- BRIEF -
Convert the items below into a numbered list, starting with the line that contains "Click the Location text field" and continuing through the line that contains "pyautogui.click(x=187, y=992)". Leave out any blank lines.

- Items from a pointing dataset -
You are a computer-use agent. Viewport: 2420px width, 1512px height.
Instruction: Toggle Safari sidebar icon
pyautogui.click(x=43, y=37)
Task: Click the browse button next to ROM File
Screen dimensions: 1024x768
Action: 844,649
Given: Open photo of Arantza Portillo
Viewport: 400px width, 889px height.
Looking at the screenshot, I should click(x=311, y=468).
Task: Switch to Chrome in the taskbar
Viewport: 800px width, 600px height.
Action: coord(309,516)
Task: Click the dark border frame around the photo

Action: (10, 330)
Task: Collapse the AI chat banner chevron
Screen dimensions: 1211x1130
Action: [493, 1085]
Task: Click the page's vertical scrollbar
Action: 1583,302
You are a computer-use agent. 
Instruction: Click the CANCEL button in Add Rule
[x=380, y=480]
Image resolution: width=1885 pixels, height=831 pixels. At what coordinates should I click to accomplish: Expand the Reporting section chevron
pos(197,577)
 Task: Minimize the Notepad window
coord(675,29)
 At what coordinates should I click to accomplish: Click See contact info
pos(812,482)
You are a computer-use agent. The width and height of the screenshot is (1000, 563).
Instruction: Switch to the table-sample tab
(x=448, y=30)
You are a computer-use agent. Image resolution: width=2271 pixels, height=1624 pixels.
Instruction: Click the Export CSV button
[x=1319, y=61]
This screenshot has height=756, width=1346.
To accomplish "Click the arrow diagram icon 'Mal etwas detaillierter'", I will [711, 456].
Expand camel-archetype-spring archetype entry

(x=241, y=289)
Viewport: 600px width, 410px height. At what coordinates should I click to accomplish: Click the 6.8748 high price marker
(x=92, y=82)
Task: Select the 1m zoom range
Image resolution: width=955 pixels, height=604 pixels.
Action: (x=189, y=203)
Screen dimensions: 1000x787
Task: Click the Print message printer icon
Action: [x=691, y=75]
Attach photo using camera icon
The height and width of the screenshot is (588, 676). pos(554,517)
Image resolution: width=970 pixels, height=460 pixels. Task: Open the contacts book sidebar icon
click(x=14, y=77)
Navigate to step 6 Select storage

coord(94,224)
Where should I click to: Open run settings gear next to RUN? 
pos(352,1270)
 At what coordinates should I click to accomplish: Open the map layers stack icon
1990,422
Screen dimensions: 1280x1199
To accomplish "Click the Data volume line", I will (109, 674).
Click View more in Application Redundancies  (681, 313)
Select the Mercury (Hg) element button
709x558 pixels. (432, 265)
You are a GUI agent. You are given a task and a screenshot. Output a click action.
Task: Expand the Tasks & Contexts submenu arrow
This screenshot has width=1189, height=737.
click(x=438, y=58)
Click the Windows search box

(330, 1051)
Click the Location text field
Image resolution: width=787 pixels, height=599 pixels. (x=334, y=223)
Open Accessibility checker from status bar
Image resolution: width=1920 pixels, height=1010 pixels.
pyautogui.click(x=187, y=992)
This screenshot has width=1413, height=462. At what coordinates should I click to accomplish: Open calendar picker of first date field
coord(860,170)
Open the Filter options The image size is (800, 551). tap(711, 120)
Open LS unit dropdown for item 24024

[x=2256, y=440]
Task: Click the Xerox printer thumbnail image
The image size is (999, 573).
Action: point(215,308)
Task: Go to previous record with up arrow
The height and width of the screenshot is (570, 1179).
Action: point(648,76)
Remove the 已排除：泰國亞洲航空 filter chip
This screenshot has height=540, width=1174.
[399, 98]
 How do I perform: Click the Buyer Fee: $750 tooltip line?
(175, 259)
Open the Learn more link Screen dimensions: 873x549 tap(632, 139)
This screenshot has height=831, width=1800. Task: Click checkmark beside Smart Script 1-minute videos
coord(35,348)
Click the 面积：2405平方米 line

- RESULT BELOW -
1. Click the Location text field
2. Image resolution: width=787 pixels, height=599 pixels. (x=334, y=223)
3. Open Accessibility checker from status bar
4. Image resolution: width=1920 pixels, height=1010 pixels.
5. pyautogui.click(x=187, y=992)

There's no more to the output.